# Excerpted text
>> start

Jair Rodrigues Júnior (born 26 August 1994), known simply as Jair, is a Brazilian footballer who plays as a centre midfielder for Vasco da Gama.

Career
Born in Ibirubá, Rio Grande do Sul, Jair began his career at Sport Club Internacional. He was first included in a senior matchday squad on 14 September 2012, remaining an unused substitute in a 1–1 draw at Botafogo de Futebol e Regatas in the year's Campeonato Brasileiro Série A.

On 21 May 2014, he made his debut by replacing Alex  after 50 minutes of an eventual 1–1 draw at Coritiba Foot Ball Club. He made his first start on 14 August in the third round second leg of the year's Copa do Brasil, playing the first 33 minutes of a 3–1 loss at Ceará Sporting Club (5–2 aggregate). He played his first Campeonato Gaúcho game on 14 February 2016, featuring for the entirety of a 1–1 draw at Clube Esportivo Aimoré.

>> end

# Supplied data

>> start

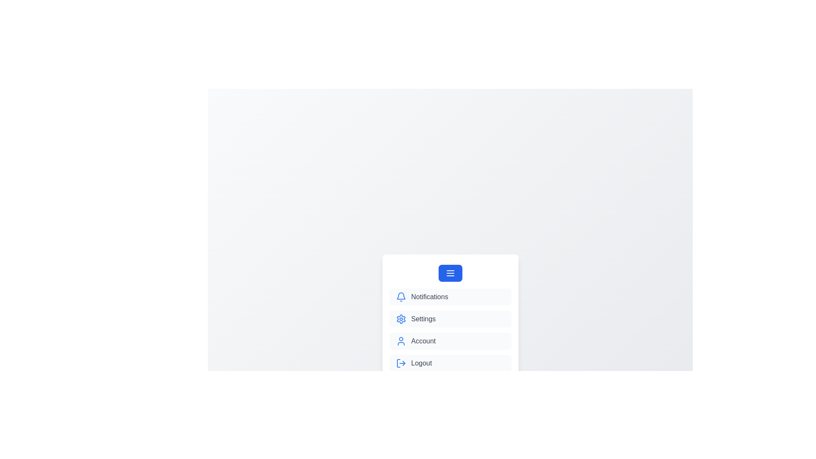 The height and width of the screenshot is (459, 816). What do you see at coordinates (400, 296) in the screenshot?
I see `the menu option corresponding to Notifications by clicking on its icon` at bounding box center [400, 296].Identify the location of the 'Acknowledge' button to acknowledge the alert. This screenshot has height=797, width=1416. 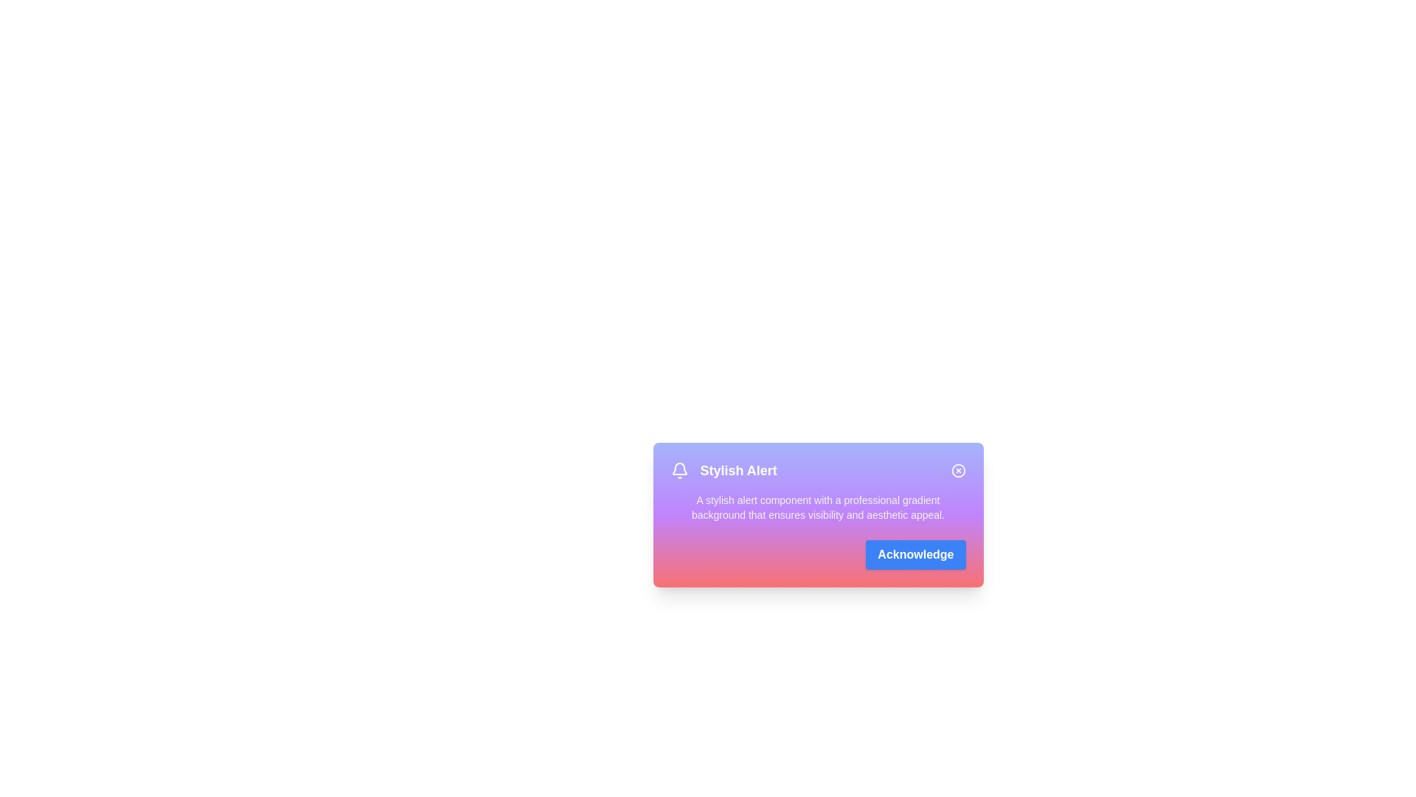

>> end

# Requirement A
Answer these questions from the profile of Jair:
(i) Where was Jair born?
(ii) Whom did he replace when he made his debut on 21 May 2014?
(iii) Against which club did he play his first Campeonato Gaúcho game?
# Requirement B
Transcribe the profile of Jair from "Jair Rodrigues Júnior" up to and including "Brasileiro Série A.".
The material plays no part in this work.

# Right answer A
(i) Ibirubá, Rio Grande do Sul
(ii) Alex
(iii) Clube Esportivo Aimoré

# Right answer B
Jair Rodrigues Júnior (born 26 August 1994), known simply as Jair, is a Brazilian footballer who plays as a centre midfielder for Vasco da Gama.

Career
Born in Ibirubá, Rio Grande do Sul, Jair began his career at Sport Club Internacional. He was first included in a senior matchday squad on 14 September 2012, remaining an unused substitute in a 1–1 draw at Botafogo de Futebol e Regatas in the year's Campeonato Brasileiro Série A.